## REQUESTS
**A)** Answer these from the Little Rock thread:
(i) For how long is Kelly Hannan heading to the area?
(ii) What kind of boat hull does H2OfowlND advise against bringing?
(iii) What boat does Kelly Hannan have?
**B)** Extract, word for word, the part of the Little Rock thread that opens with the words containing "If your boat" and closes with "too many stumps.".

## SOURCE TEXT
# # # # # # #

# Little Rock Ark



## Kelly Hannan (Jan 9, 2007)

Anyone ever fish this area? I am heading there for a couple weeks and debating taking my boat.


----------



## H2OfowlND (Feb 10, 2003)

If your boat is a deep V hull, I'd shy away from bringing it. Lots of stumps down in this part if the country. Ask over on DHC and you'll probably get a better answer. I live in NWLA and have a semi-V hull and I'm able to get back in the nasty stuff without worry of thumping too many stumps.

H2O


----------



## Kelly Hannan (Jan 9, 2007)

nope have a Alumacraft Pro 175. Pretty flat and wide.


----------



## H2OfowlND (Feb 10, 2003)

You should be good to go with that set up!


----------



## Kelly Hannan (Jan 9, 2007)

# # # # # # #

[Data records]
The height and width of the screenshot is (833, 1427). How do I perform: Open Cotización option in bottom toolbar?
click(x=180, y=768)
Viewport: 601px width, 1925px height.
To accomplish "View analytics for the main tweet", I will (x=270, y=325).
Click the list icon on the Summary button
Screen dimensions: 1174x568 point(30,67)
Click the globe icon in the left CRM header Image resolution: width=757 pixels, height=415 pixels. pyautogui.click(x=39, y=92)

# # # # # # #

## ANSWER SET
**A)**
(i) A couple weeks.
(ii) A deep V hull.
(iii) An Alumacraft Pro 175.

**B)**
If your boat is a deep V hull, I'd shy away from bringing it. Lots of stumps down in this part if the country. Ask over on DHC and you'll probably get a better answer. I live in NWLA and have a semi-V hull and I'm able to get back in the nasty stuff without worry of thumping too many stumps.